While the new television service providers apparently brought about the problem with their use of equipment which isn't compatible with the older electronics, they generally aren't being blamed for the problem. Most owners of these HDTV sets blame the manufacturers who built the sets and the retailers who sold them. Many owners argue that one of the reasons they bought High Definition Television sets in the first place was to get a "Future Proof" television set. Others complain that they didn't shell out sums on the order of seven thousand pounds to get television sets that force them to compromise.
Compromise has been the name of the game for many of these high def television set owners. One owner bought an HDMI-DVI cable in an effort to fix the problem, but it didn't work at all. The fix suggested by Telewest resulted in a picture quality that was much lower than what high definition television should have been in her opinion. Now the same consumer feels that she was cheated when she thought she was buying an "HD ready" television set because now it has turned out not to be.

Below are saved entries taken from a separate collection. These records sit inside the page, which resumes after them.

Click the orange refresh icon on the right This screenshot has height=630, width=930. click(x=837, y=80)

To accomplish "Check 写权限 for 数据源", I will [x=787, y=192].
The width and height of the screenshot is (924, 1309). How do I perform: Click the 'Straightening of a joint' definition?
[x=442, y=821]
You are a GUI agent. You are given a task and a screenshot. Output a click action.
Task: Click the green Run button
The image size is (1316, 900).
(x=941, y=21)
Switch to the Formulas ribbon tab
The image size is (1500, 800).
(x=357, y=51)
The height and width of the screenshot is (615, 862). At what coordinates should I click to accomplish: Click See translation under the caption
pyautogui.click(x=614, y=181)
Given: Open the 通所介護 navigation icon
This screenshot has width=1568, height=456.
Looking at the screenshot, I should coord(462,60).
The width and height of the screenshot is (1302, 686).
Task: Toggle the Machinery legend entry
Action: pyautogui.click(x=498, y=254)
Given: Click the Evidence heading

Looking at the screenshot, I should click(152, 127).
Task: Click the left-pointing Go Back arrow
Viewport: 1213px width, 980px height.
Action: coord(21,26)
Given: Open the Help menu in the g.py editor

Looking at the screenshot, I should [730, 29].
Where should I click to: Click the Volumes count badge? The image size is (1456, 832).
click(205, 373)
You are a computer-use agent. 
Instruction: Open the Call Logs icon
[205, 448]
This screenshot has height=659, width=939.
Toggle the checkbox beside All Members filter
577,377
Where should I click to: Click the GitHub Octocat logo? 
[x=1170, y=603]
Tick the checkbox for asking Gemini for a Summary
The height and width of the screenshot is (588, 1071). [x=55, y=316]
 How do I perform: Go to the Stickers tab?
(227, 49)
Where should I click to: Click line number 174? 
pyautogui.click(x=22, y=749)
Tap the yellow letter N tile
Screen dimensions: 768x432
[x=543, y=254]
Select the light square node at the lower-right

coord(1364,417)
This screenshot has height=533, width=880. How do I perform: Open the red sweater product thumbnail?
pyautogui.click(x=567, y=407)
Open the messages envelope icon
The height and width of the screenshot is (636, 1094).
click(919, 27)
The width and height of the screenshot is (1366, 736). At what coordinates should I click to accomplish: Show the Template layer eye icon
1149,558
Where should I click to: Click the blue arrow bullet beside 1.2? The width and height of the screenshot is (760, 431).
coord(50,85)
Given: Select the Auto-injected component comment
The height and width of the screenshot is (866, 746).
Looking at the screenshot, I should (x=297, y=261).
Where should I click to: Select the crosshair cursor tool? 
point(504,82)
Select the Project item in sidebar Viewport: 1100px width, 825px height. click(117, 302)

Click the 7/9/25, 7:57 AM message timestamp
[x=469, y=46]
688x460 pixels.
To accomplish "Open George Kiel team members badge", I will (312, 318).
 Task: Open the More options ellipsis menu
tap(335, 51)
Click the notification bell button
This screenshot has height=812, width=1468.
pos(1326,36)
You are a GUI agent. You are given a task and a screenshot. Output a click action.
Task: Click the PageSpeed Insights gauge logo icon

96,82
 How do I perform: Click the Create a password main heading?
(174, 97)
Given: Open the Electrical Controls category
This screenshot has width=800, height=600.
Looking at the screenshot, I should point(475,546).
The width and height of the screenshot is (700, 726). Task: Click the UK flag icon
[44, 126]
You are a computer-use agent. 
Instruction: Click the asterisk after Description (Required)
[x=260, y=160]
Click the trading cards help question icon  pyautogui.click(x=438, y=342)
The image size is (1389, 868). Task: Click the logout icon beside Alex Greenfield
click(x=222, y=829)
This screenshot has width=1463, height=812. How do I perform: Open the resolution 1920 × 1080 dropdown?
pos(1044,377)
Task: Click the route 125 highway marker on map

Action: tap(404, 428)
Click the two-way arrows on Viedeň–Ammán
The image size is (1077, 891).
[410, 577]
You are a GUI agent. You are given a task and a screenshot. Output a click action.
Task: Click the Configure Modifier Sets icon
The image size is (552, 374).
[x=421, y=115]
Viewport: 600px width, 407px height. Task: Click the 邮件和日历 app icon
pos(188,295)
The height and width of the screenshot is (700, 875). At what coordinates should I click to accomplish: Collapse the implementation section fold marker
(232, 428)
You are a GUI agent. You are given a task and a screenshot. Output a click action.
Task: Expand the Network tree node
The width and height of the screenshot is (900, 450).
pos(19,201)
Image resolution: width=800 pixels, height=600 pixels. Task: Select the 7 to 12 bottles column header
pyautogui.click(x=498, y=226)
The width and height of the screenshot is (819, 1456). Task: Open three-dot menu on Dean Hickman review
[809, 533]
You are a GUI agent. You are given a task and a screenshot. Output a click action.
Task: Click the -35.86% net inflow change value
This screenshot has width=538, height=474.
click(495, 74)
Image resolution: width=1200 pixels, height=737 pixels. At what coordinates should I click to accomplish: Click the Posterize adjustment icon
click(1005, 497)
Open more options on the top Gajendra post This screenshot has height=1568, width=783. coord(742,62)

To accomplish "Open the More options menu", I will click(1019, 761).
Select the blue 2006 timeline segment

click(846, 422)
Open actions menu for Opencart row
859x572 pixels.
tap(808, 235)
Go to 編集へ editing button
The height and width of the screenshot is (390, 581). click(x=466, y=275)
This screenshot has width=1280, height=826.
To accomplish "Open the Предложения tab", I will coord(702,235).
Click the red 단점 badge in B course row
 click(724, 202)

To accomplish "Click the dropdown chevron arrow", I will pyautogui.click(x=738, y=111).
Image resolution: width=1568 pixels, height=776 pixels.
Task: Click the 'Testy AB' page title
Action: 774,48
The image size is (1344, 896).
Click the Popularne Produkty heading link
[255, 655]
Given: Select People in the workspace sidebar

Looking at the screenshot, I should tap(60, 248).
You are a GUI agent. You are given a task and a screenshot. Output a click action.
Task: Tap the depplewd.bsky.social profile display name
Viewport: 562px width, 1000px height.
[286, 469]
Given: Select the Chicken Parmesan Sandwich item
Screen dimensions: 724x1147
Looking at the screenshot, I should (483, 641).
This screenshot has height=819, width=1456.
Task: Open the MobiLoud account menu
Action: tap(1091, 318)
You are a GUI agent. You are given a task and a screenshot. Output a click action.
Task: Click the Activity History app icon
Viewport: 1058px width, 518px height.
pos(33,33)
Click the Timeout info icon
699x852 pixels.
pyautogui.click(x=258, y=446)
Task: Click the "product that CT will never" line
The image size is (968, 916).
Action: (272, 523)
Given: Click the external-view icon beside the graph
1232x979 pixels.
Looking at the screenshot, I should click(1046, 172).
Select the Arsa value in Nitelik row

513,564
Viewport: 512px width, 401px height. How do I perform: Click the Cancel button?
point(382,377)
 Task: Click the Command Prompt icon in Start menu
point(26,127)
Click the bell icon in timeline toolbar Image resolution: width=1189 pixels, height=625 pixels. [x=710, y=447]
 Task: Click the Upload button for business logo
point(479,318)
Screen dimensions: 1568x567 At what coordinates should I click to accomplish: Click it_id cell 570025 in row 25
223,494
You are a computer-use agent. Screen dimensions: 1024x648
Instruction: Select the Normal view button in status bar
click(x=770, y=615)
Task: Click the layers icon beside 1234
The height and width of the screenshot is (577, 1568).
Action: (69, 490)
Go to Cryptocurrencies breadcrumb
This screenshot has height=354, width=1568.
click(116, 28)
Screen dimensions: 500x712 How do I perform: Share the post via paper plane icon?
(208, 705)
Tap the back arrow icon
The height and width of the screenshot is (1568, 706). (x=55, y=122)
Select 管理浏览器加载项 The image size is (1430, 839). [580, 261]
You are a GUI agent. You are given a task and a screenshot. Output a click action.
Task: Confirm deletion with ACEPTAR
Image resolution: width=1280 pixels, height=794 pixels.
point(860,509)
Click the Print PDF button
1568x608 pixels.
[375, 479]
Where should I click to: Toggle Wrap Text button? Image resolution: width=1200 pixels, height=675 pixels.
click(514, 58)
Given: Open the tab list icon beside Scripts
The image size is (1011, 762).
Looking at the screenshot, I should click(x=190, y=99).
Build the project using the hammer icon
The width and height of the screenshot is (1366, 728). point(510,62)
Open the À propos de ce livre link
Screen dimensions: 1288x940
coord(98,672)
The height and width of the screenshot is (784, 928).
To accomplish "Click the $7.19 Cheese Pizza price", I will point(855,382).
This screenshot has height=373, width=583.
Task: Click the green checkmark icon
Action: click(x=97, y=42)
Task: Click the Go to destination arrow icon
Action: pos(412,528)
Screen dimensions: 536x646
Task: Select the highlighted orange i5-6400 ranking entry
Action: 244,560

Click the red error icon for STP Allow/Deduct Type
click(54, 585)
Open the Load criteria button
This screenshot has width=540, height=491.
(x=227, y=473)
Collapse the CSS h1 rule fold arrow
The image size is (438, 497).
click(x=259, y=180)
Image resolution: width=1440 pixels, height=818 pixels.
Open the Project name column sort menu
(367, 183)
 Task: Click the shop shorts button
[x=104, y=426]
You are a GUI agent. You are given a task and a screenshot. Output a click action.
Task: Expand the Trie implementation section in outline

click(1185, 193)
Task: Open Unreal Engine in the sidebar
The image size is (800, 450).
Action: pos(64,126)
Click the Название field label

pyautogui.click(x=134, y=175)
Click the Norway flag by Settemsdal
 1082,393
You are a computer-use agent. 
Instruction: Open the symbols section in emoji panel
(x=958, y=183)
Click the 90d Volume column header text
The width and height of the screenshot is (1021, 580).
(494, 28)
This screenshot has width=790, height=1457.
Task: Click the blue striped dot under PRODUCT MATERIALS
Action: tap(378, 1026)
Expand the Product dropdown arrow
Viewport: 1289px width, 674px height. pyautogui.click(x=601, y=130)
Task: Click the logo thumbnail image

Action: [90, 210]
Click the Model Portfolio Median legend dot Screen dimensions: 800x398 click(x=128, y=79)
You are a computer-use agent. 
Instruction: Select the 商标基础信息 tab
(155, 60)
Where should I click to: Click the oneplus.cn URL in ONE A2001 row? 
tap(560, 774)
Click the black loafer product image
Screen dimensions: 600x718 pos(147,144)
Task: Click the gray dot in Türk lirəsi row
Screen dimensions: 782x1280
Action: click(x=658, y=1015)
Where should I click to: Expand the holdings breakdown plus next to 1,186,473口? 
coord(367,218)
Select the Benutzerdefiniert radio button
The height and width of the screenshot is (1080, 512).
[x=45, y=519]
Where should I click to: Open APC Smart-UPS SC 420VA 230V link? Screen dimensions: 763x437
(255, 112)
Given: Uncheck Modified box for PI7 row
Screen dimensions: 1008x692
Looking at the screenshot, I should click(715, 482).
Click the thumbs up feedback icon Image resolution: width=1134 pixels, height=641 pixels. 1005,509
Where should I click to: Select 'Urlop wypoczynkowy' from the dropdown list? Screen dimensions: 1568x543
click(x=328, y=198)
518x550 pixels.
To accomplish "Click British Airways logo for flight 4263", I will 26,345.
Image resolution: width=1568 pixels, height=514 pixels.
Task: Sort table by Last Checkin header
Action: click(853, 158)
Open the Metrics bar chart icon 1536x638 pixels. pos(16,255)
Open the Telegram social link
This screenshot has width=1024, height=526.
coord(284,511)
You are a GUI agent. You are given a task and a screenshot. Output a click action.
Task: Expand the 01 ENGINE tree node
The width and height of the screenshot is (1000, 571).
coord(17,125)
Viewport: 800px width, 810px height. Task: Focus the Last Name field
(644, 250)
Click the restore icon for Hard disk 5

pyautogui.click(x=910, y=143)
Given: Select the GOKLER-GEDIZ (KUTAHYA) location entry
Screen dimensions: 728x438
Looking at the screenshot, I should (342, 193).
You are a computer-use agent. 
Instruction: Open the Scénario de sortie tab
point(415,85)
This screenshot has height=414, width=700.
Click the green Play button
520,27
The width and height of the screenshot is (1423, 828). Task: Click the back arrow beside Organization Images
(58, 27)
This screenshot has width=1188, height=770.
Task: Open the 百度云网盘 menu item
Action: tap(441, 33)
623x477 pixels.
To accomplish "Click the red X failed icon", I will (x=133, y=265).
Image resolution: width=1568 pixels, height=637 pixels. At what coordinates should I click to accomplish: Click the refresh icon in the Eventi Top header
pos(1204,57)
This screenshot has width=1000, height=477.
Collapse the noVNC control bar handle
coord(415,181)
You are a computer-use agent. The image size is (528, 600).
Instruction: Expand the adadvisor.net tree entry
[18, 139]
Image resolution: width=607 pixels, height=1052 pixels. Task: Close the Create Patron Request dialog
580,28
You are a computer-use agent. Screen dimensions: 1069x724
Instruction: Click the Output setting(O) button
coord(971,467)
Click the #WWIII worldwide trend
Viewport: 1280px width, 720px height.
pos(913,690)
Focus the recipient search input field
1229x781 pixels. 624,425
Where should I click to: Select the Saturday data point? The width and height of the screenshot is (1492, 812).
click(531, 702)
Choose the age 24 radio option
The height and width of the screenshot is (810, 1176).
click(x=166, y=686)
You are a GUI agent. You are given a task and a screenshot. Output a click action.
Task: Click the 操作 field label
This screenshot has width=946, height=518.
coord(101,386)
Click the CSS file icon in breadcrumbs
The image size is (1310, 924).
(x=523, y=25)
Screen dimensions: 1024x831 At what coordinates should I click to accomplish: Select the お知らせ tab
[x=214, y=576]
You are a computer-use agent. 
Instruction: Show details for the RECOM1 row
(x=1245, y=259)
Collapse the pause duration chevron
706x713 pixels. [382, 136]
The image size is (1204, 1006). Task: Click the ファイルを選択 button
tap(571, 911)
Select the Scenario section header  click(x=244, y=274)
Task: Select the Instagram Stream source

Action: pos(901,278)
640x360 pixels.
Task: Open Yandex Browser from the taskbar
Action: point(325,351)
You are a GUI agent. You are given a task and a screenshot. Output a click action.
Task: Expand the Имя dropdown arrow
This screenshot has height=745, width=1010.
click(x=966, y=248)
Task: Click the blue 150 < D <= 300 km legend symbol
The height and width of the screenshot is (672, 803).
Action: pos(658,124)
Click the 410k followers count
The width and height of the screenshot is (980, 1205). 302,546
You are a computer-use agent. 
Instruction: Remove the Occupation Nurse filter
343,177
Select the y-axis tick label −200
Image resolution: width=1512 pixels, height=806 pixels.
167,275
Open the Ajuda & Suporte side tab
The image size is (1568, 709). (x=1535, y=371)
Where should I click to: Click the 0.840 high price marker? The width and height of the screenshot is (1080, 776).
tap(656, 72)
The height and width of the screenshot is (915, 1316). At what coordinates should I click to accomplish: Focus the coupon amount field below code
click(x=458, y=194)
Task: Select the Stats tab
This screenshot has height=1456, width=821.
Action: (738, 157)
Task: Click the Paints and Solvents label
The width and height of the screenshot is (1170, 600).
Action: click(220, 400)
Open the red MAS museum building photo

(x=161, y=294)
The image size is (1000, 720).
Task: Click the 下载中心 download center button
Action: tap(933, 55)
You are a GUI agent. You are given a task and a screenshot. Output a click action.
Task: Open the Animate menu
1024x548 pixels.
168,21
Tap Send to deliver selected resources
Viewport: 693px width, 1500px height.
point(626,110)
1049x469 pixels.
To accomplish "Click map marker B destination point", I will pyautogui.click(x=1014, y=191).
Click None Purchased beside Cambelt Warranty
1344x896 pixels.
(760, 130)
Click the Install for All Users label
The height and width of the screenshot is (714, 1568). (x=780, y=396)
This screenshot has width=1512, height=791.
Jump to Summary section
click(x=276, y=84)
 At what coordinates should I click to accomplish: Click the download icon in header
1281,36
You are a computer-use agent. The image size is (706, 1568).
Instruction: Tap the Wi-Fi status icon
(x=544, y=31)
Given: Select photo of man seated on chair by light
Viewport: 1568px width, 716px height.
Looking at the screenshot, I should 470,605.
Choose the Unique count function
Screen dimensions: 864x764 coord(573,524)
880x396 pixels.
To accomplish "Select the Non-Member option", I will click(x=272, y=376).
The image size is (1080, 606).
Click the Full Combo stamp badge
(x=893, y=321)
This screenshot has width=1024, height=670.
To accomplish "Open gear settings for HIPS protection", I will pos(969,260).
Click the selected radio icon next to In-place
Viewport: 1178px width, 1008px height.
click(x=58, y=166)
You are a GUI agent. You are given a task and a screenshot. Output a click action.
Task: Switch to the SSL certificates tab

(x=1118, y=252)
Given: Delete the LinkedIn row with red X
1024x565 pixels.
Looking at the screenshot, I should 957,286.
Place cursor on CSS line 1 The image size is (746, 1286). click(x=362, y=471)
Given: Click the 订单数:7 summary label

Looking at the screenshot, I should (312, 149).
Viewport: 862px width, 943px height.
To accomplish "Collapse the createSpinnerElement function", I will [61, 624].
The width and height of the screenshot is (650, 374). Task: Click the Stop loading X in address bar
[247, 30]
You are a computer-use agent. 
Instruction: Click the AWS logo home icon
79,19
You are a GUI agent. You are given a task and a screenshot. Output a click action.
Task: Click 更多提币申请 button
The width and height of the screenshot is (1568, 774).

While all of this is tragic to the people who bought these television sets, it really demonstrates the problems with technology developing too quickly and without the benefits of having tangible standards in place to guide that development. In all fairness to Phillips and Fujitsu, they probably couldn't have known that HDMI cables would be standard at this point. On the other hand, to some extent it's the responsibility of the manufacturers of newer technology to make it backwards compatible with the older technology. Most high definition televisions are a great example of this because they have no problem displaying standard definition and enhanced definition programming as well as the high definition television that they were designed for. The same thing is true with the new breed of high definition DVD players which can play normal DVD's and even CD's as well as the newer formats. Maybe all manufacturers of newer technology need to take responsibility for making sure that their products are backward compatible.